ROME – Higher food prices and volatility in commodity markets are here to stay, warns a new report by the Organization for Economic Co-operation and Development (OECD) and the Foreign and Agriculture Organization of the United Nations (FAO). However, a good harvest in the coming months should push commodity prices down from the extreme levels seen earlier this year, according to the OECD-FAO Agricultural Outlook 2011-2020.

Cereal prices could average as much as 20 percent higher and meat prices as much as 30 percent higher compared to 2001-10 over the coming decade. These projections are well below the peak price levels experienced in 2007-08 and again in 2011.

Higher commodities prices are being passed through the food chain, leading to rising consumer price inflation in most countries. This raises concerns for economic stability and food security in some developing countries, with poor consumers most at risk of malnutrition, the study states.
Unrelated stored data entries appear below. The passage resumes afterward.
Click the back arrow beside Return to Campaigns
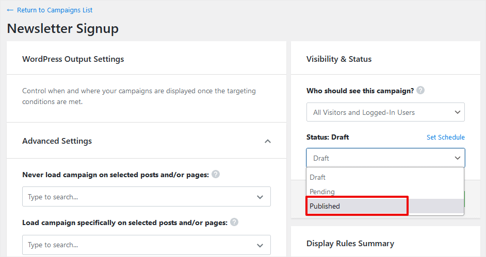The height and width of the screenshot is (257, 486). [10, 10]
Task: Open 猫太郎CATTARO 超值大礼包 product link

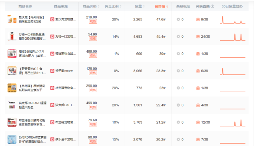Action: coord(32,105)
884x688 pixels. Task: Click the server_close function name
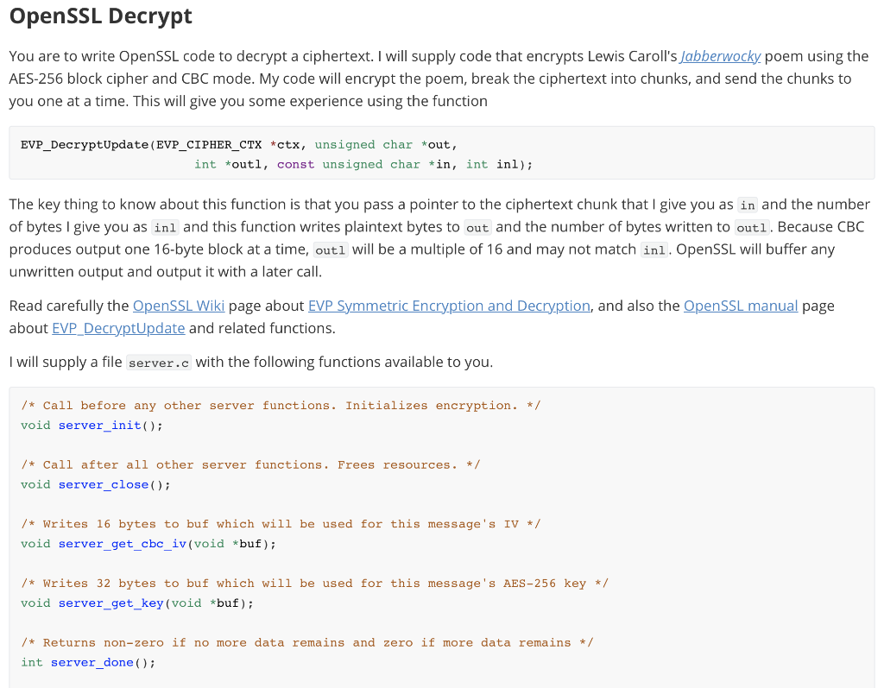[104, 484]
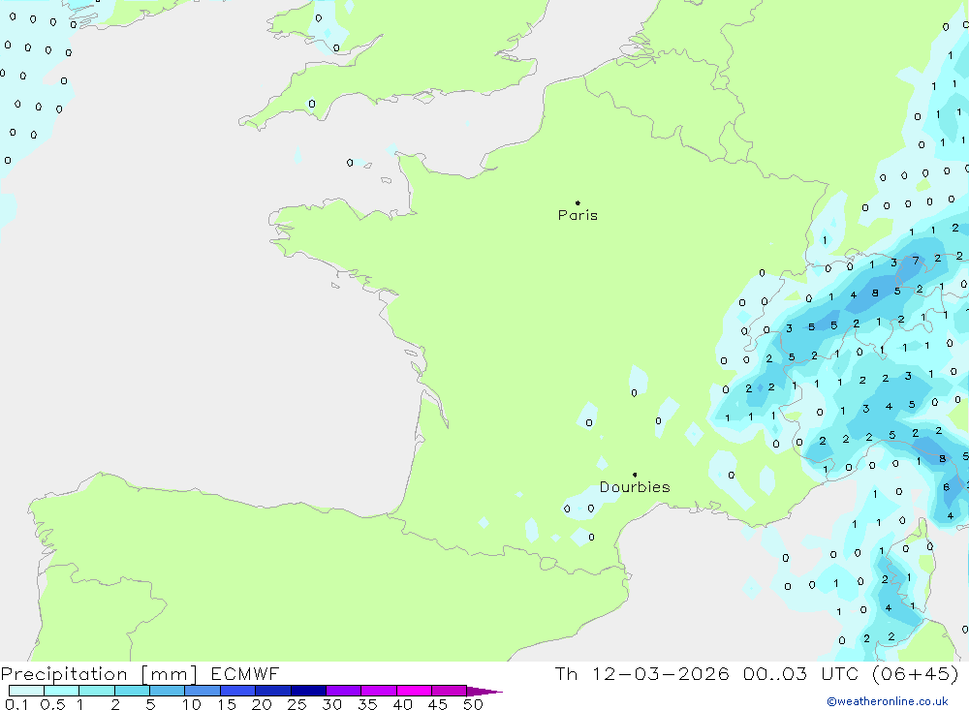Click the precipitation value 6 on the map

(947, 487)
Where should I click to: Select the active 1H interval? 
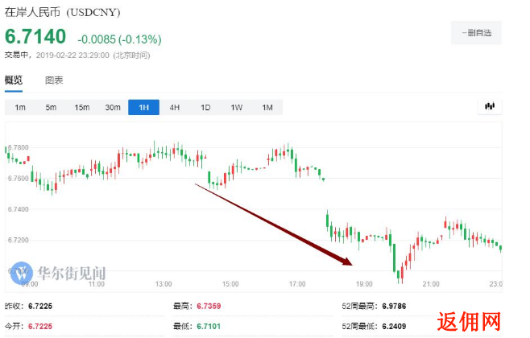pyautogui.click(x=143, y=107)
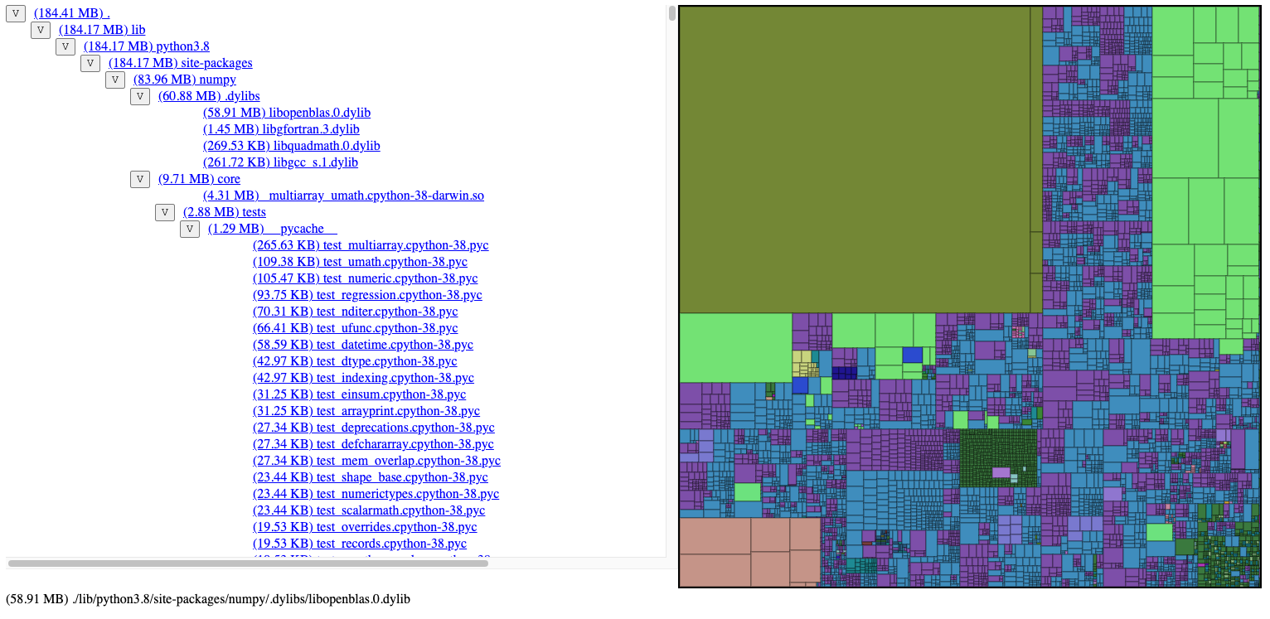Viewport: 1270px width, 619px height.
Task: Open the libgcc_s.1.dylib link
Action: 280,162
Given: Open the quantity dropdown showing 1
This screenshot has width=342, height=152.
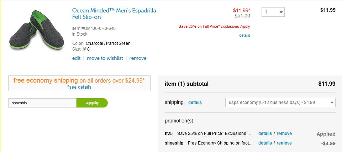Looking at the screenshot, I should 273,12.
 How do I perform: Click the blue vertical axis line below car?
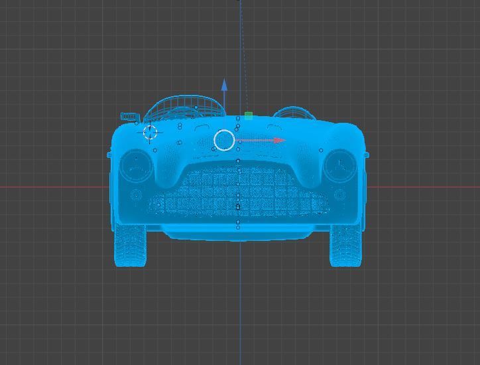(x=240, y=303)
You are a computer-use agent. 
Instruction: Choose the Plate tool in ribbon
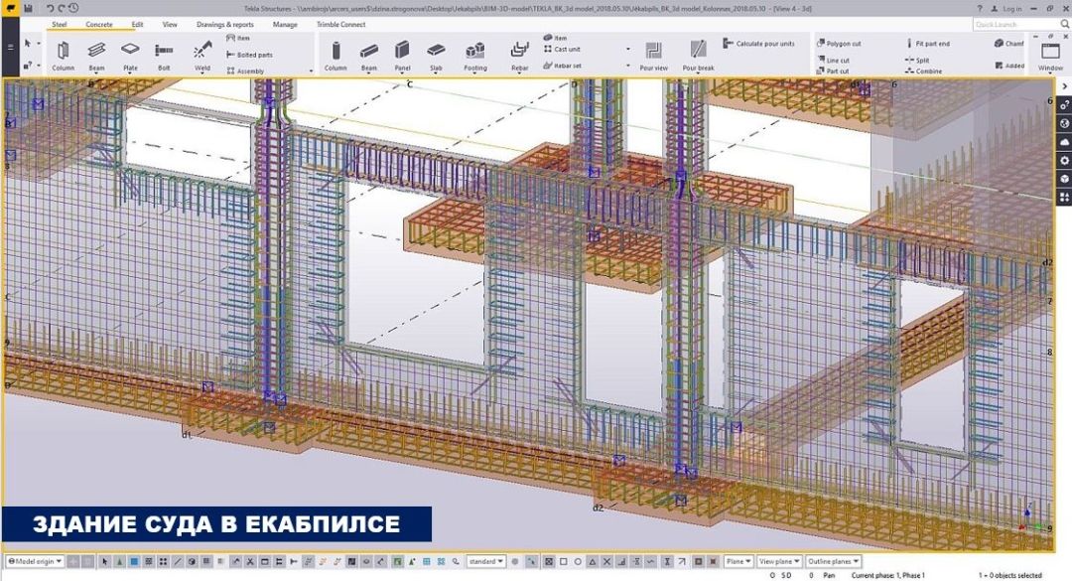click(x=130, y=54)
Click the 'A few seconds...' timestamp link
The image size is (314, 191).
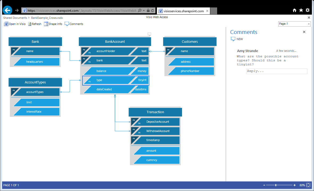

"While higher prices are generally good news for farmers, the impact on the poor in developing countries who spend a high proportion of their income on food can be devastating," said Angel Gurría, OECD Secretary-General. "We are calling on governments to improve information and transparency of both physical and financial markets, encourage investments that increase productivity in developing countries, remove production and trade-distorting policies and assist the vulnerable to better manage risk and uncertainty."

"In the current market context, price volatility could remain a feature of agricultural markets, and coherent policies are required to both reduce volatility and limit its negative impacts", FAO Director-General Jacques Diouf said. He noted that "the key solution to the problem will be boosting investment in agriculture and reinforcing rural development in developing countries, where 98 percent of the hungry people live today and where population is expected to increase by 47 percent over the next decades."

Action should focus on smallholders in low-income food-deficit countries, he added.

The Outlook reinforces the core messages for mitigating and managing price volatility in a recent inter-agency study to the G20, Price Volatility in Food and Agriculture Markets: Policy Responses, coordinated by FAO and OECD on behalf of 10 international organizations. The study suggests G20 countries take steps to boost agricultural productivity in developing countries, reduce or eliminate trade-disorting policies and establish a new mechanism to improve information and transparency on agricultural production, consumption, stocks and trade.

The Outlook predicts global agricultural production will grow more slowly over the next decade than in the past 10 years. Farm output is expected to rise by 1.7 percent annually, compared to the 2.6 percent growth rate of the past decade. Despite this slower growth, production per capita is still projected to increase 0.7 percent annually.

Per-capita food consumption will expand most rapidly in Eastern Europe, Asia and Latin America, where incomes are rising and population growth is slowing. Meat, dairy products, vegetable oils and sugar should experience the highest demand increases, the study relays.